(What you are asked to do) Could you set down only the lines from the one including "Open the Matrix Item function" to the end of the records below, inclusive and exact, leaving pictures out?

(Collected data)
>>>

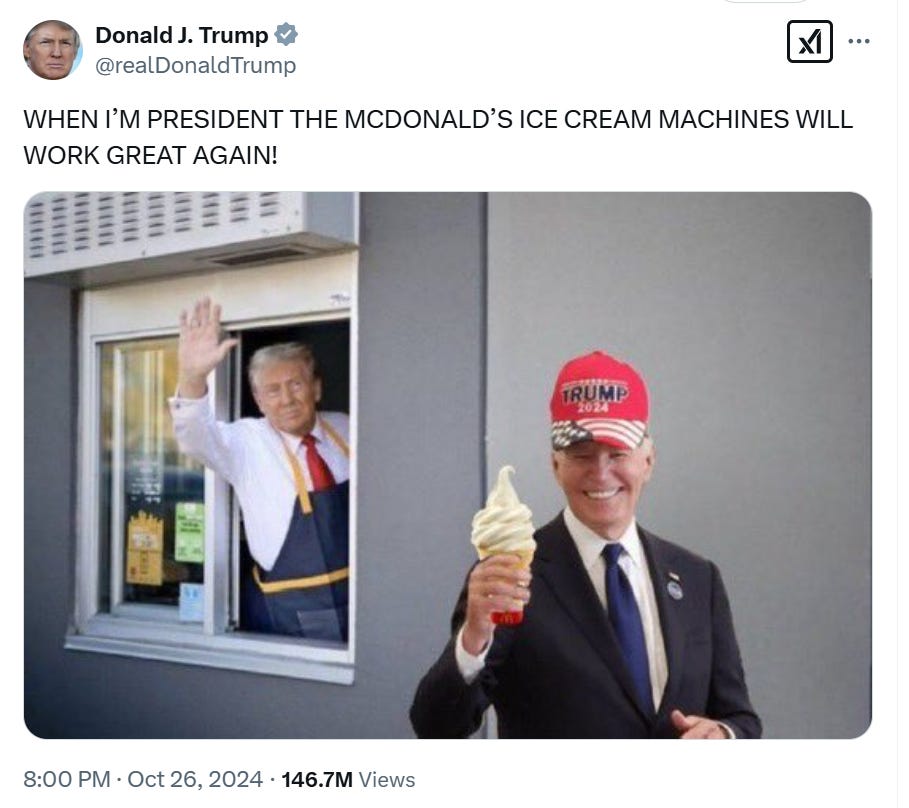909x808 pixels.
Task: Click the ice cream cone in photo
Action: tap(504, 544)
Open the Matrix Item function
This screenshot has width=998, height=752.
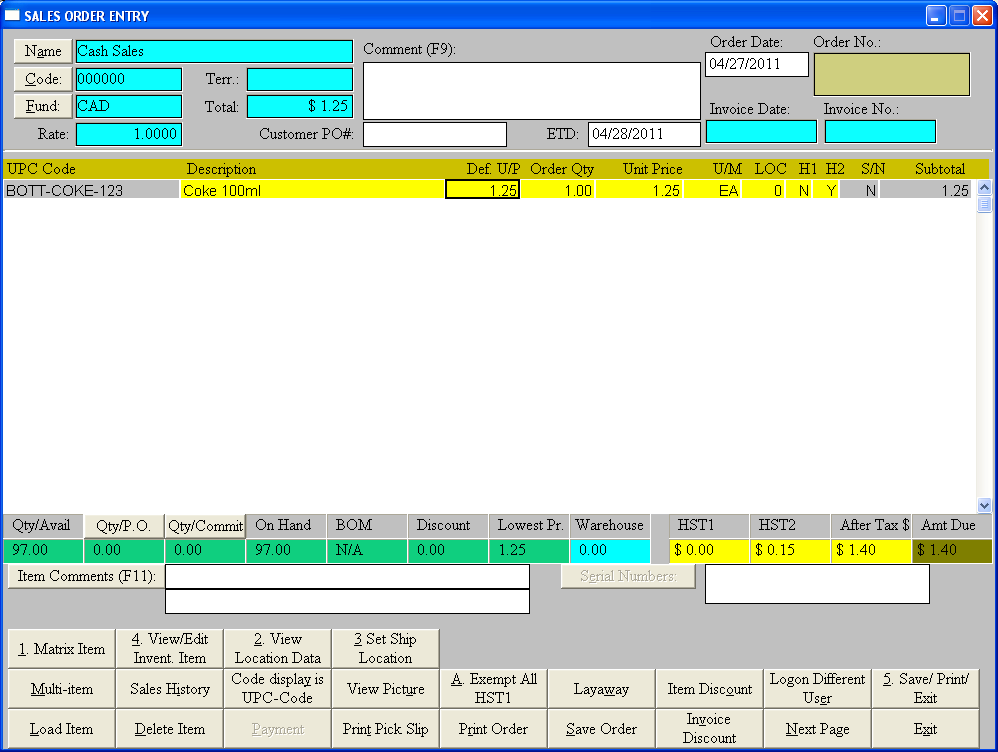point(61,649)
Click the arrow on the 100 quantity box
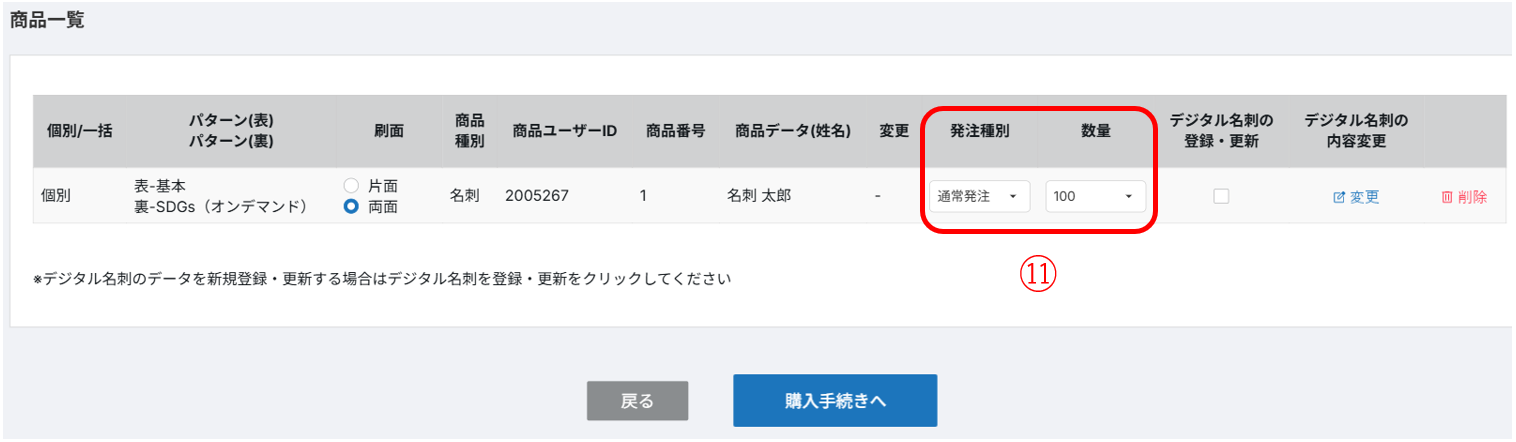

<<<

(The completed task)
Open the Matrix Item function
This screenshot has width=998, height=752.
point(61,649)
Click the arrow on the 100 quantity box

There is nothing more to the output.